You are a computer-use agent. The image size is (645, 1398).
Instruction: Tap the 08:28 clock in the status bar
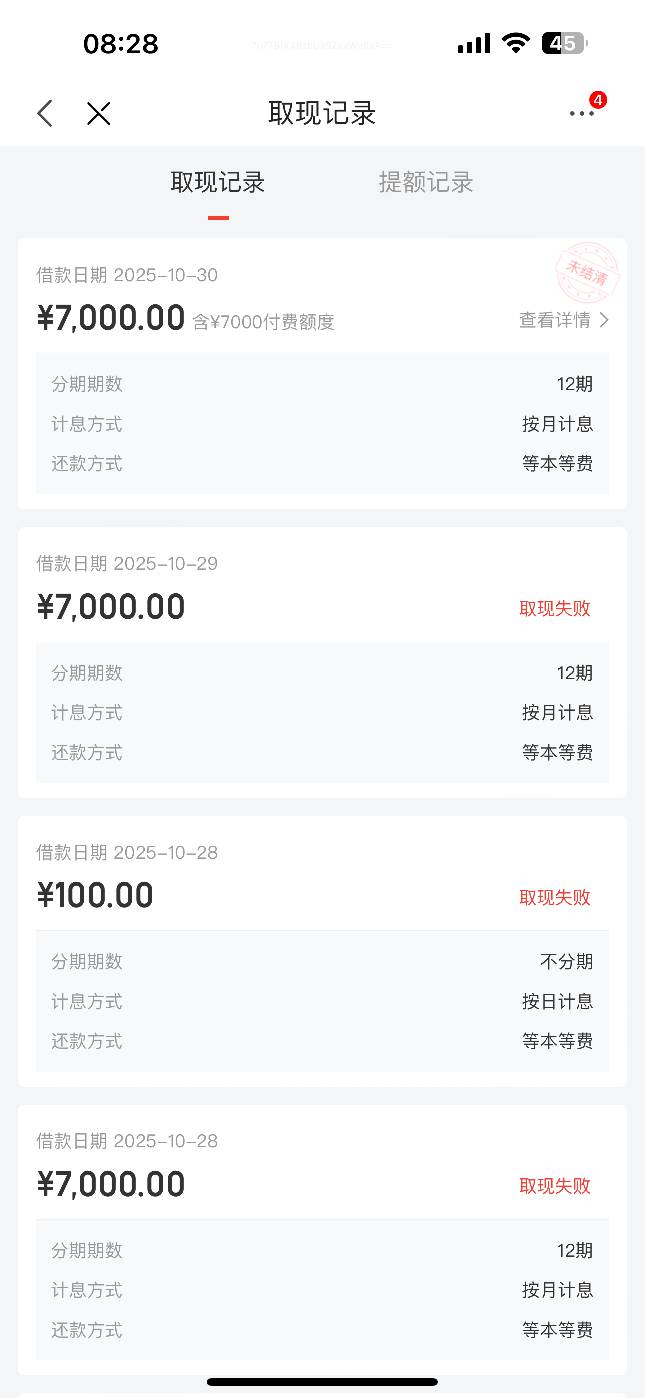pos(121,44)
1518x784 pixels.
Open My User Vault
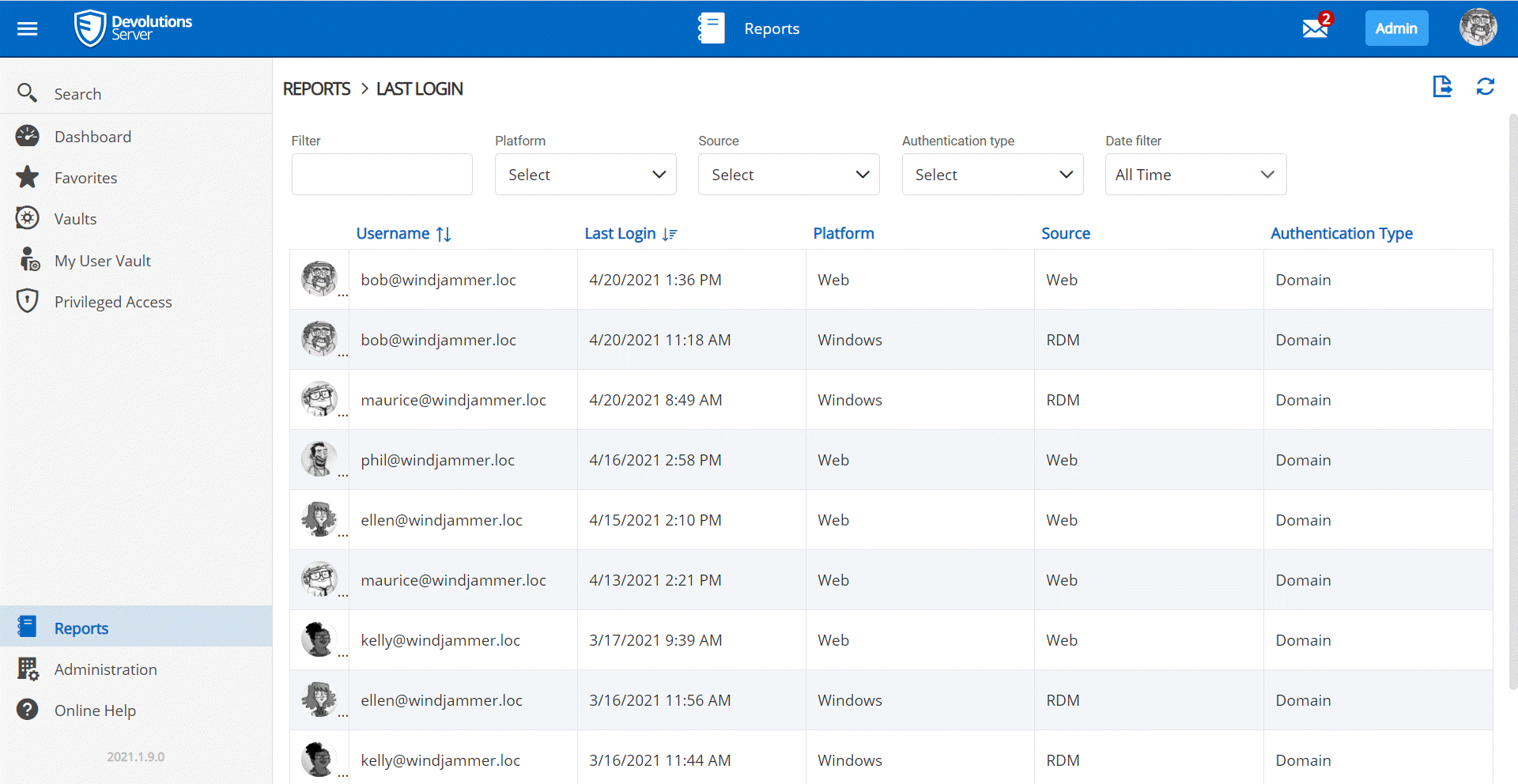[102, 261]
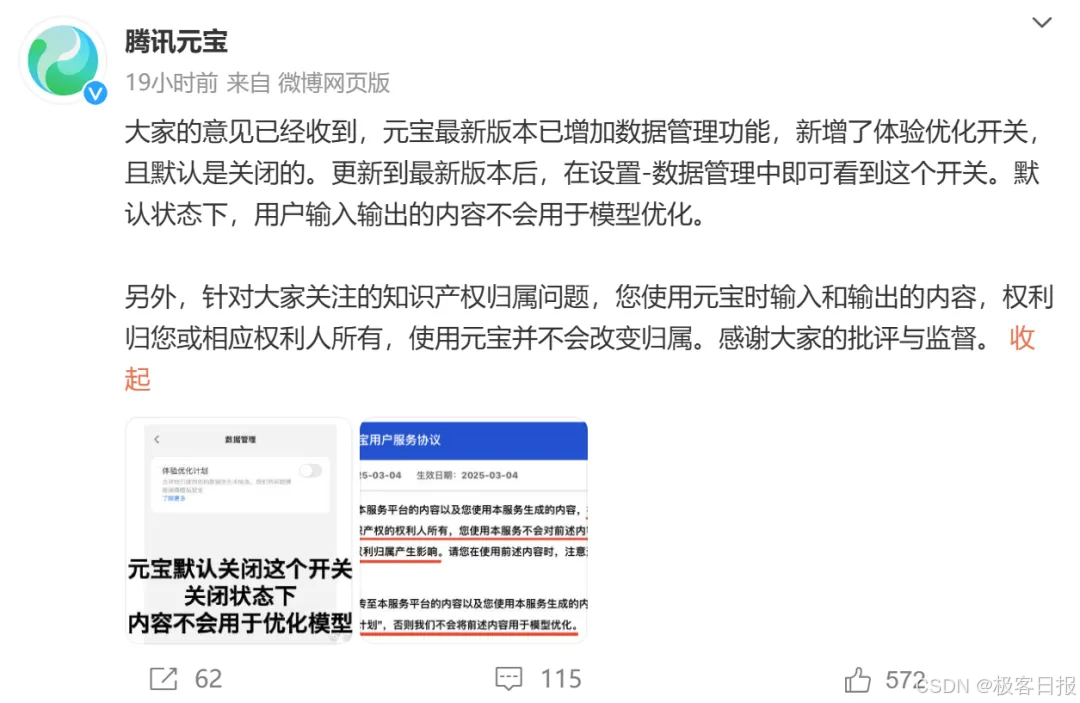Viewport: 1080px width, 703px height.
Task: Click back arrow in 数据管理 thumbnail
Action: [x=157, y=439]
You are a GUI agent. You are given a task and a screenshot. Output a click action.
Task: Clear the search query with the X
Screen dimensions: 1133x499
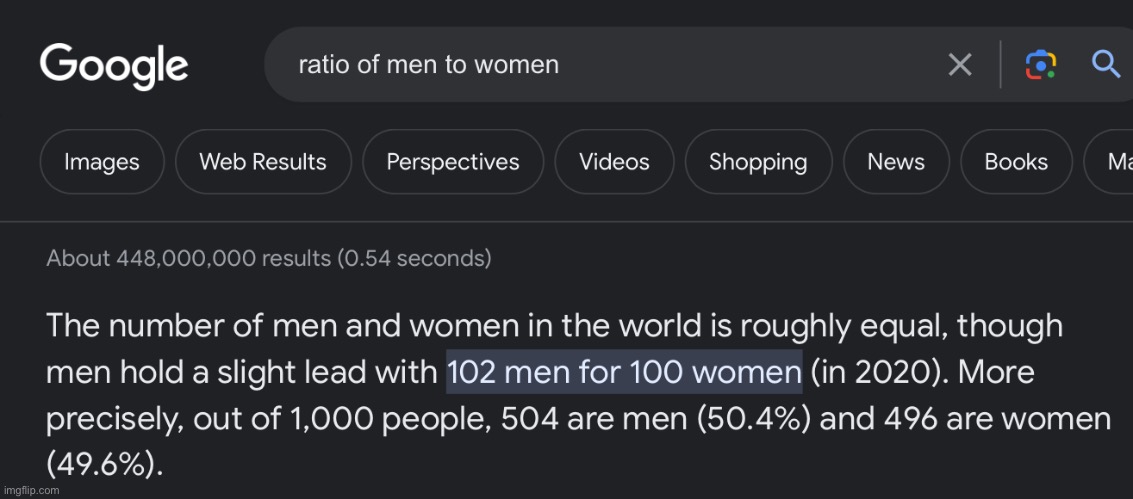(x=959, y=66)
^^^^^^^^^^^^^^^^
Exercise =>
In your copy, include no pictures; print every line above exactly.

Final answer =>
You are a computer-use agent. The image size is (645, 1398).
Instruction: Tap the 08:28 clock in the status bar
pos(121,44)
1518x784 pixels.
Open My User Vault
[102, 261]
Viewport: 1080px width, 703px height.
Task: Click back arrow in 数据管理 thumbnail
Action: [x=157, y=439]
You are a GUI agent. You are given a task and a screenshot. Output a click action.
Task: Clear the search query with the X
Screen dimensions: 1133x499
(x=959, y=66)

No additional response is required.